Content starts
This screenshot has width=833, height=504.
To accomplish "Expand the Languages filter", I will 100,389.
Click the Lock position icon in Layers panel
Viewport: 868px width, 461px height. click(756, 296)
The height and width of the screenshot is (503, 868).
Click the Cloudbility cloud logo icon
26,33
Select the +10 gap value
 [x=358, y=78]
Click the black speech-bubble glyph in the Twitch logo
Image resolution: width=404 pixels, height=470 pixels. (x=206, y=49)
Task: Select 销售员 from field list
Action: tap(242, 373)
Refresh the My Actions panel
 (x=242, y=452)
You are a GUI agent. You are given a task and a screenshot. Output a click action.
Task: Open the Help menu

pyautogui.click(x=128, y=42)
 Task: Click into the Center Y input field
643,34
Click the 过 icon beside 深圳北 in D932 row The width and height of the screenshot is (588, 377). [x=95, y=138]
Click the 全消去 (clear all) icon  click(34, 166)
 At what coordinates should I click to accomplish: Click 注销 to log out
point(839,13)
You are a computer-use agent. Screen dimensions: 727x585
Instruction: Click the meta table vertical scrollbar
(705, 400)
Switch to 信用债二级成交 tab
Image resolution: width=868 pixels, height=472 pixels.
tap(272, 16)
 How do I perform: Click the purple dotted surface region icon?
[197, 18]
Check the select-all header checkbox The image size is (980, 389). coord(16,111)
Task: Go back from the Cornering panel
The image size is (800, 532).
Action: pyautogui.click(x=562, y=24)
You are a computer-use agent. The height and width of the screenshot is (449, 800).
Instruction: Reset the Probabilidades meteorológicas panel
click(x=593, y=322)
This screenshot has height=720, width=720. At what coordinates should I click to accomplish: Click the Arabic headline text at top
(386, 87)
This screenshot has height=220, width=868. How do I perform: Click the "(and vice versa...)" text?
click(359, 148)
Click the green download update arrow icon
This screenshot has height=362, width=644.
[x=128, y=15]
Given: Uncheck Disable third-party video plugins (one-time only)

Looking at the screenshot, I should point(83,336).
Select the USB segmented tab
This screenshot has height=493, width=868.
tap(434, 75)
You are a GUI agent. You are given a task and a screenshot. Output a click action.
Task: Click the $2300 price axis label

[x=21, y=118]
Content ends
## Your goal:
Once the listing has been read, copy every line of it exactly.

## Output of the task:
This screenshot has width=833, height=504.
To accomplish "Expand the Languages filter", I will 100,389.
Click the Lock position icon in Layers panel
Viewport: 868px width, 461px height. click(756, 296)
The height and width of the screenshot is (503, 868).
Click the Cloudbility cloud logo icon
26,33
Select the +10 gap value
 [x=358, y=78]
Click the black speech-bubble glyph in the Twitch logo
Image resolution: width=404 pixels, height=470 pixels. (x=206, y=49)
Task: Select 销售员 from field list
Action: tap(242, 373)
Refresh the My Actions panel
 (x=242, y=452)
You are a GUI agent. You are given a task and a screenshot. Output a click action.
Task: Open the Help menu

pyautogui.click(x=128, y=42)
 Task: Click into the Center Y input field
643,34
Click the 过 icon beside 深圳北 in D932 row The width and height of the screenshot is (588, 377). [x=95, y=138]
Click the 全消去 (clear all) icon  click(34, 166)
 At what coordinates should I click to accomplish: Click 注销 to log out
point(839,13)
You are a computer-use agent. Screen dimensions: 727x585
Instruction: Click the meta table vertical scrollbar
(705, 400)
Switch to 信用债二级成交 tab
Image resolution: width=868 pixels, height=472 pixels.
tap(272, 16)
 How do I perform: Click the purple dotted surface region icon?
[197, 18]
Check the select-all header checkbox The image size is (980, 389). coord(16,111)
Task: Go back from the Cornering panel
The image size is (800, 532).
Action: pyautogui.click(x=562, y=24)
You are a computer-use agent. The height and width of the screenshot is (449, 800).
Instruction: Reset the Probabilidades meteorológicas panel
click(x=593, y=322)
This screenshot has height=720, width=720. At what coordinates should I click to accomplish: Click the Arabic headline text at top
(386, 87)
This screenshot has height=220, width=868. How do I perform: Click the "(and vice versa...)" text?
click(359, 148)
Click the green download update arrow icon
This screenshot has height=362, width=644.
[x=128, y=15]
Given: Uncheck Disable third-party video plugins (one-time only)

Looking at the screenshot, I should point(83,336).
Select the USB segmented tab
This screenshot has height=493, width=868.
tap(434, 75)
You are a GUI agent. You are given a task and a screenshot. Output a click action.
Task: Click the $2300 price axis label

[x=21, y=118]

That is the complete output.